The corresponding video magnification results in Fig. 6d again demonstrate that the moving foreground ‘leaked’ into the background. Our bilateral pyramid yields more robust phase-based measurements in such situations.

Fig. 6.
figure 6

Measuring motion in chest behind moving hand on sequence 4. (a) Accelerometer on chest shows that there are 2 respiration cycles, each taking 9 s. (b) Low-passed velocity measurements on the chest, obtained with standard pyramid [1] (blue), and our bilateral pyramid (red). Our method measures two full up-down cycles of breathing, while the baseline shows the same motion pattern as measured in the occluding hand (c). (d) This effect is also observed when using these pyramids for motion magnification: the baseline (middle) contains movement of the hand in the background, unlike our pyramids (right). (Color figure online)

5 Conclusions

Our work exploits depth to make motion magnification robust against moving occluders. To construct depth-aware steerable pyramids, the bilateral filter was adapted to non-Gaussian kernels, such that filter responses can ignore local image values at distant depth layers. We proposed a simple and efficient filling technique that is less prone to introducing additional filter responses than state-of-the-art image inpainting techniques. Depth-aware motion magnification was demonstrated on a novel RGB+D dataset recorded with Microsoft Kinect 2 for tremor assessment, an important application in the medical domain. On this dataset with small motions in the background behind large motions in the foreground, we show improved qualitative motion magnification results with less visual artifacts compared to a state-of-the-art magnification baseline, which only exploits depth information as a final processing step. The bilateral pyramid also resulted in improved phase-based motion measurements.
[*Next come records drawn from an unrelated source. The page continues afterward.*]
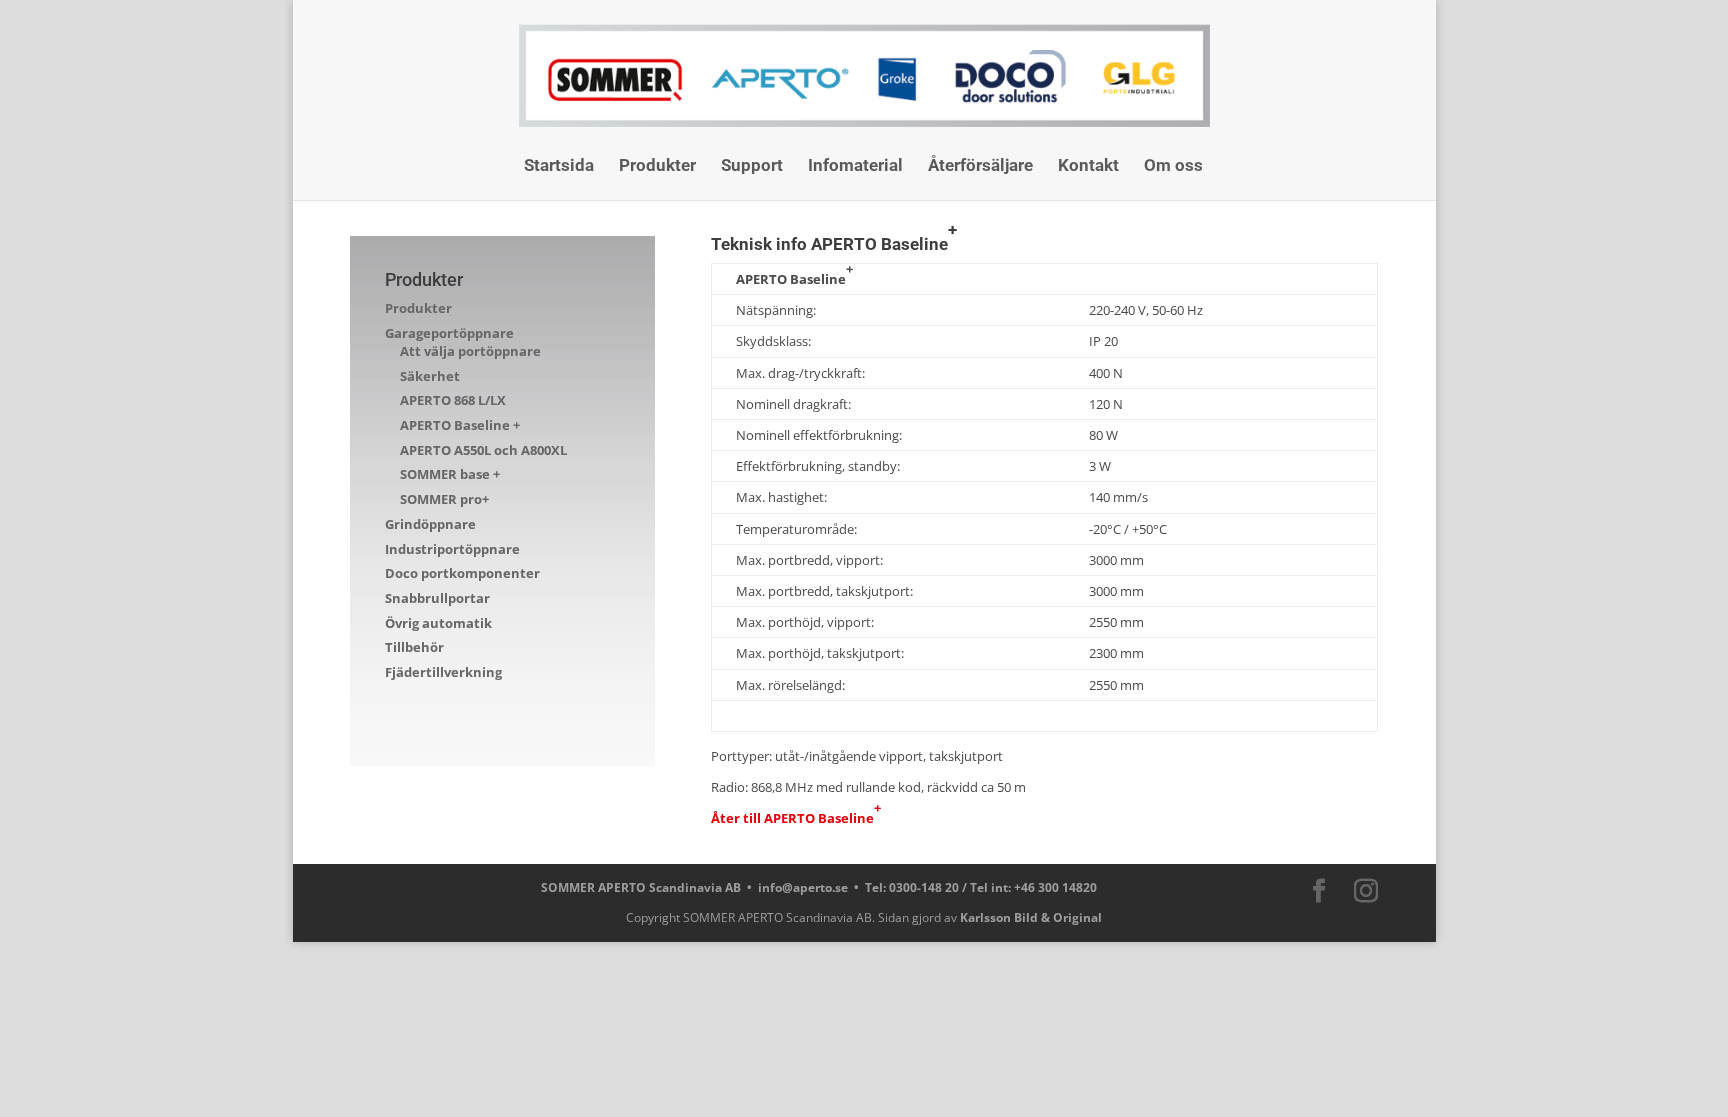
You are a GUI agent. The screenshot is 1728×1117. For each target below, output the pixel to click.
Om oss (1173, 166)
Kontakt (1088, 166)
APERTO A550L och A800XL (483, 450)
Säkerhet (430, 376)
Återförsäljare (980, 166)
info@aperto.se (803, 887)
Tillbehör (414, 647)
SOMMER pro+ (444, 499)
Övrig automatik (438, 623)
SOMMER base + (450, 474)
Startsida (559, 166)
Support (752, 166)
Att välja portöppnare (470, 351)
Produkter (657, 166)
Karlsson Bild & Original (1031, 917)
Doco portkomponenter (462, 573)
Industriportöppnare (452, 549)
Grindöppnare (430, 524)
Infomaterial (855, 166)
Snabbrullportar (437, 598)
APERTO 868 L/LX (453, 400)
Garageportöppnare (449, 333)
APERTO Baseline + (460, 425)
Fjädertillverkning (443, 672)
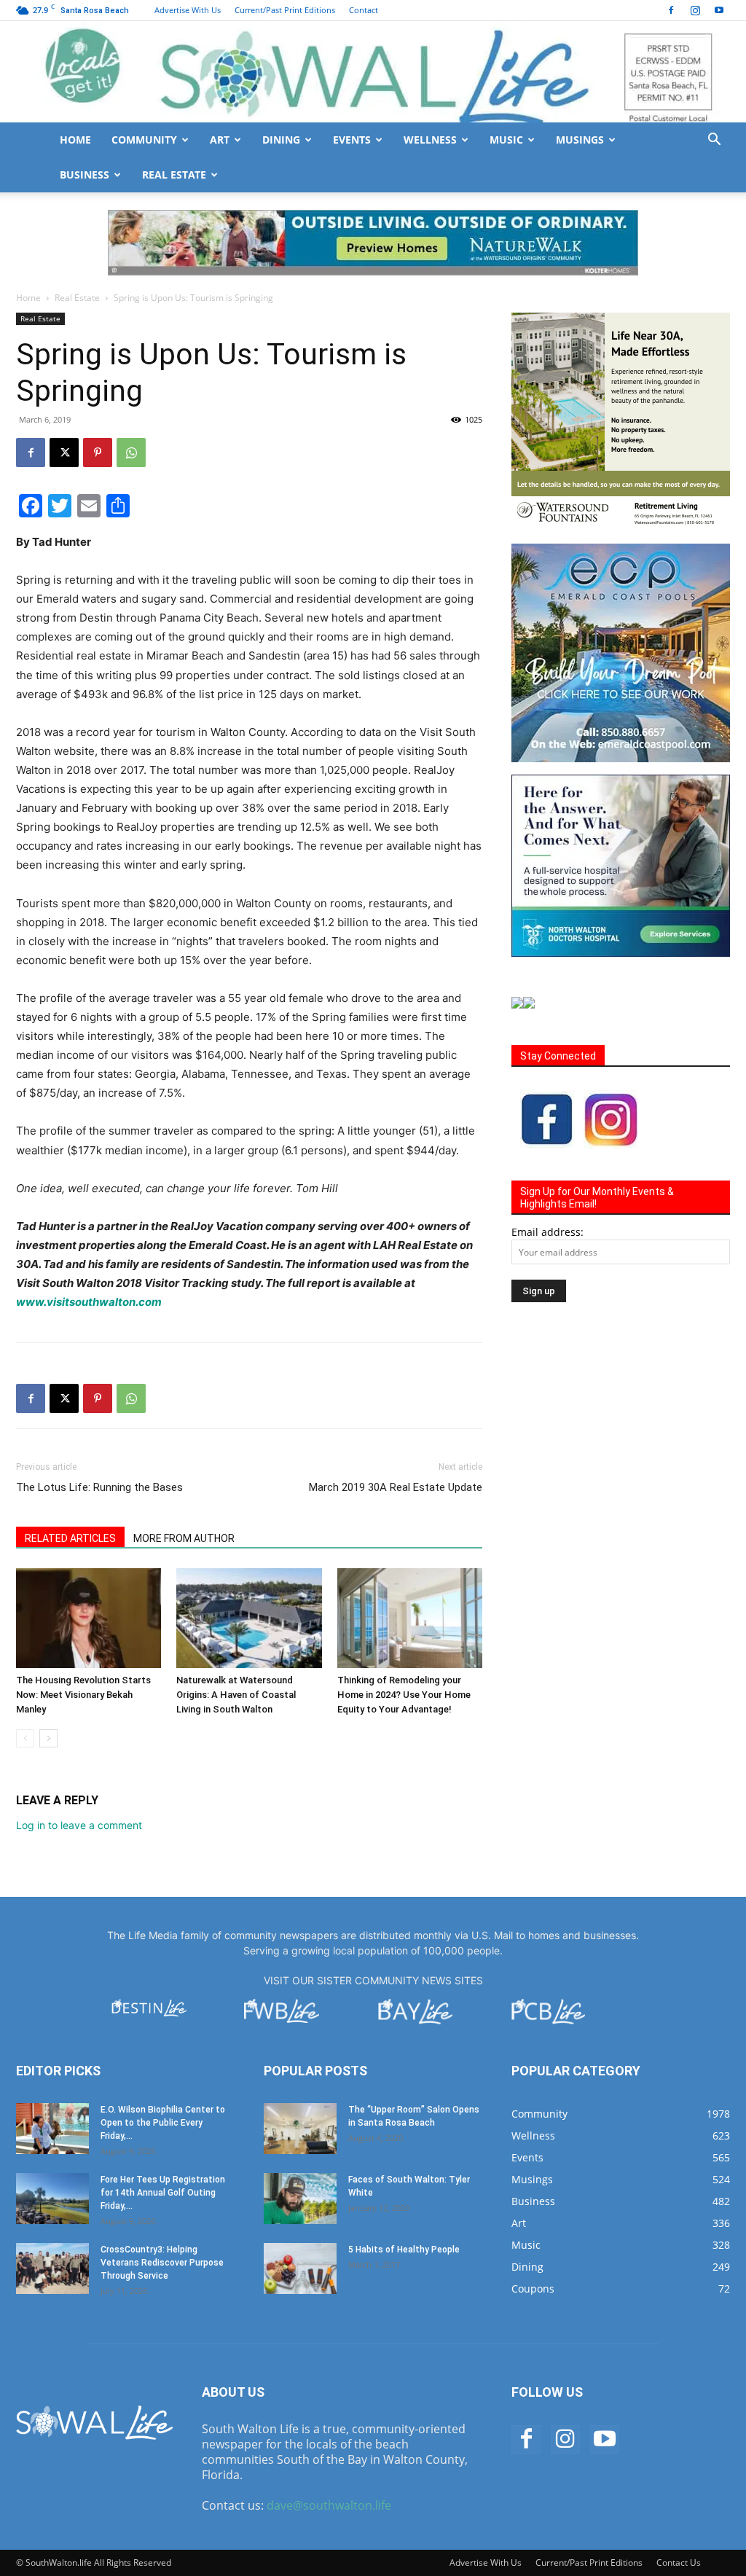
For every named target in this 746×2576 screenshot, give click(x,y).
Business (84, 174)
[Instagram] (695, 10)
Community (144, 139)
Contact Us (678, 2562)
Future work includes extending the dataset with more subjects, extract more measures used in medical practice, and investigate application to computationally efficient Riesz pyramids [25]. Our aim is to develop the explored methods into cheap and objective techniques to discover, monitor and classify tremors and other movement disorders (e.g. dystonia’s) all over the body. Other uses of the non-Gaussian bilateral filter are also considered.